The Department for Education has refused to tell FE Week how many apprenticeship starts there were in April – even though the data is part of its official statistics.
Figures published in early July showed 165,600 starts in the three months from February to April – up 52,700 from the same period last year.
We wanted to know if most of this growth took place in April – the month before the levy reforms kicked in – so we lodged a Freedom of Information request with the department asking for these starts broken down by month.
But our request was turned down.
The response we received cited an FOI rule that “provides for information to be exempt from disclosure where the information is held by the department with a view to its publication by the department or any other person at some future date”.

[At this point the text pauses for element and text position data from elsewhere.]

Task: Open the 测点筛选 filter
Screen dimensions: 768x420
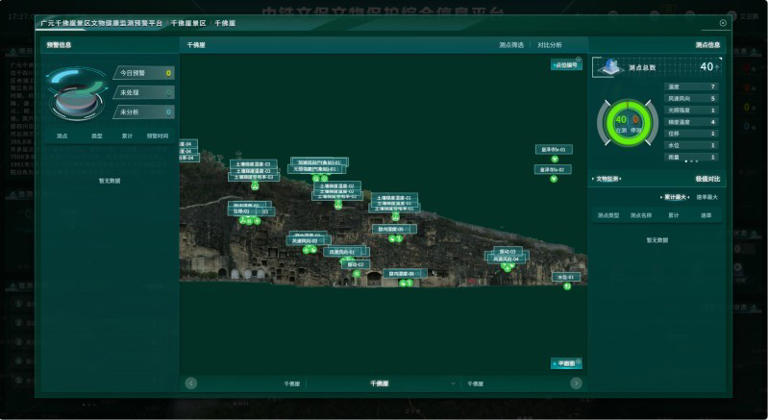Action: (x=511, y=45)
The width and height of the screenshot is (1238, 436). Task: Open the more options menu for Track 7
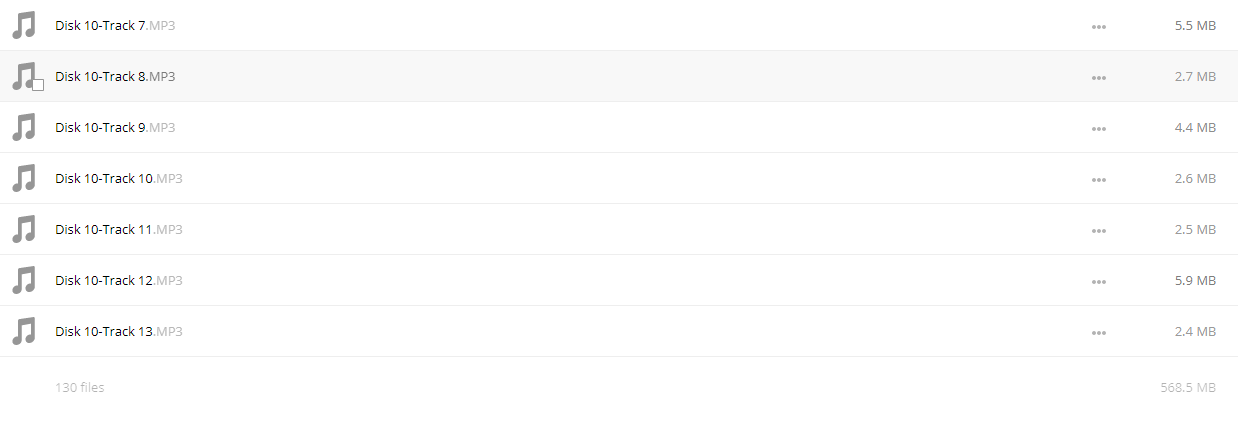coord(1099,27)
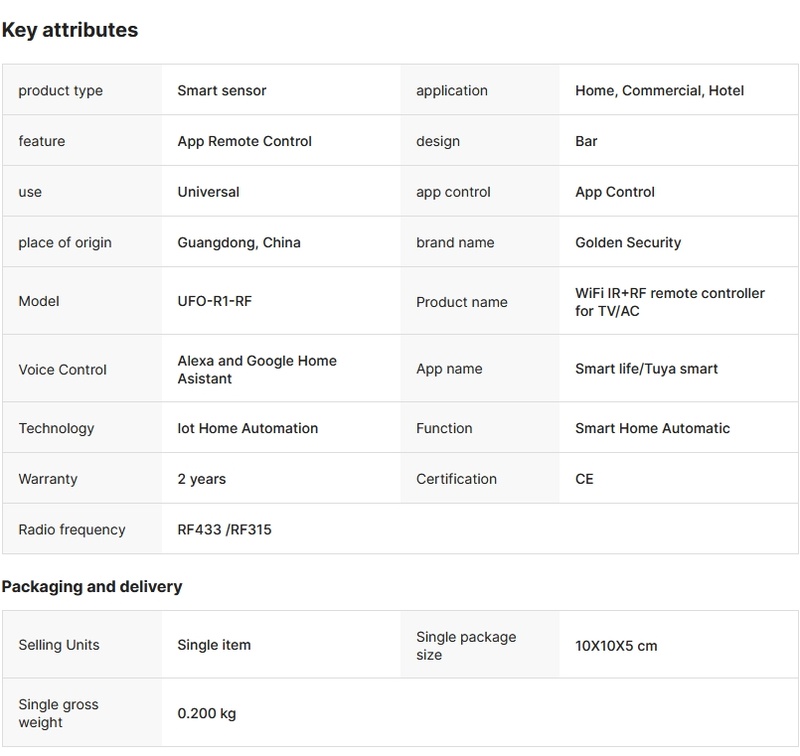
Task: Click the Guangdong, China place of origin
Action: click(239, 243)

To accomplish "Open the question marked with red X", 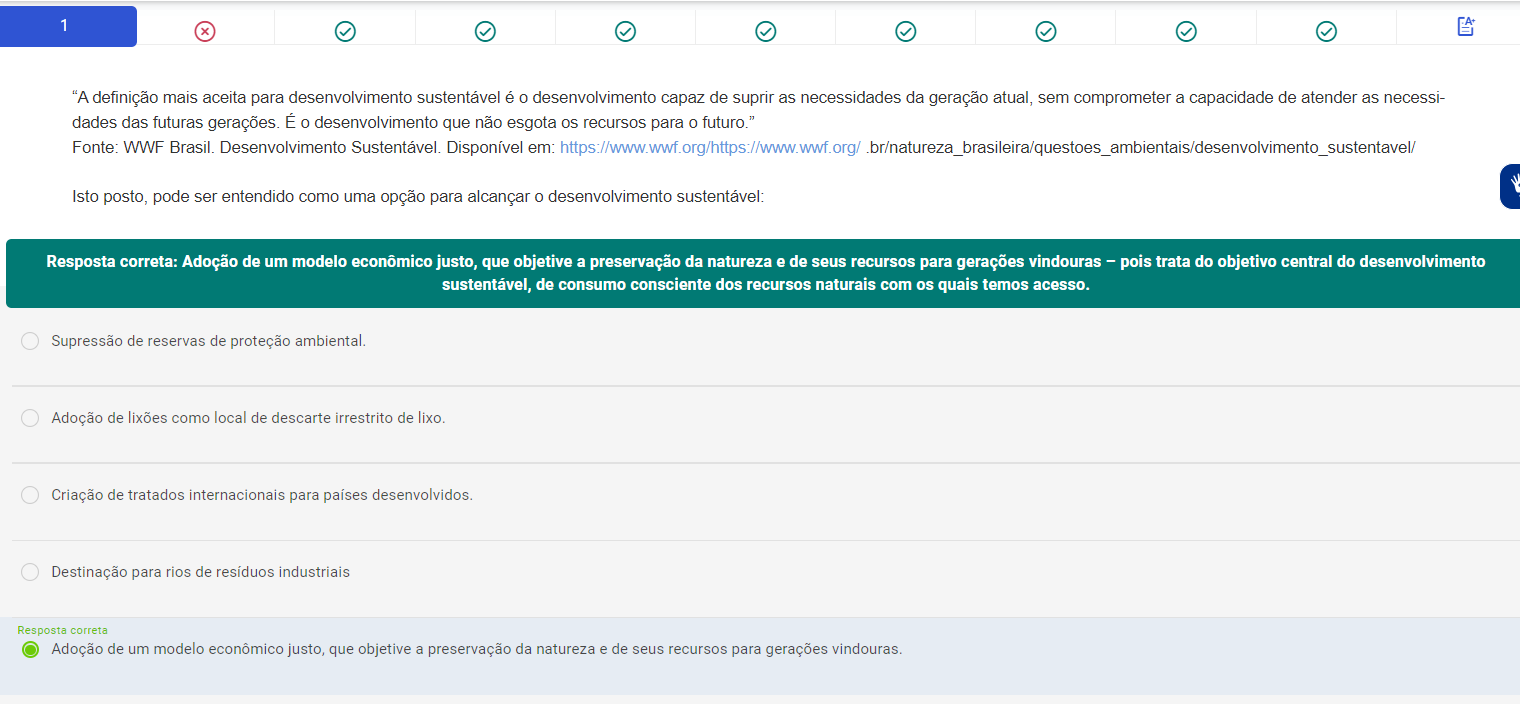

It went on to say that the DfE was “undergoing a review of the further education and skills statistical first release” which it said would include consulting on “publishing monthly data on apprenticeship starts”.
But until then “it is not reasonable for the government to be expected to release piecemeal information in advance of its planned timetable”, we were told.
Changes to apprenticeship funding rules from May mean that employers who are not subject to the levy – in other words, the majority of employers – now have to make a mandatory cash contribution towards the cost of training.
As a result, FE Week understands that many employers and providers rushed to start apprentices before the end of April while the old rules – which didn’t involve employer contributions – were still in place.
We reported in June that members of the Association of Employment and Learning Providers had indicated that starts in May had plummeted to just a quarter of what they had been before the reforms kicked in.
At the time AELP boss Mark Dawe attributed the drop to a “number of pressures” including firms in some sectors “saying they are not going to contribute to 10 per cent employer funding”.
But he struck a more positive note when asked about the DfE’s refusal to reveal April starts.
“The picture we are getting from providers who asked for growth seems to be pretty positive, which should help to alleviate some of the concerns about the overall number of starts for the rest of this year,” he said.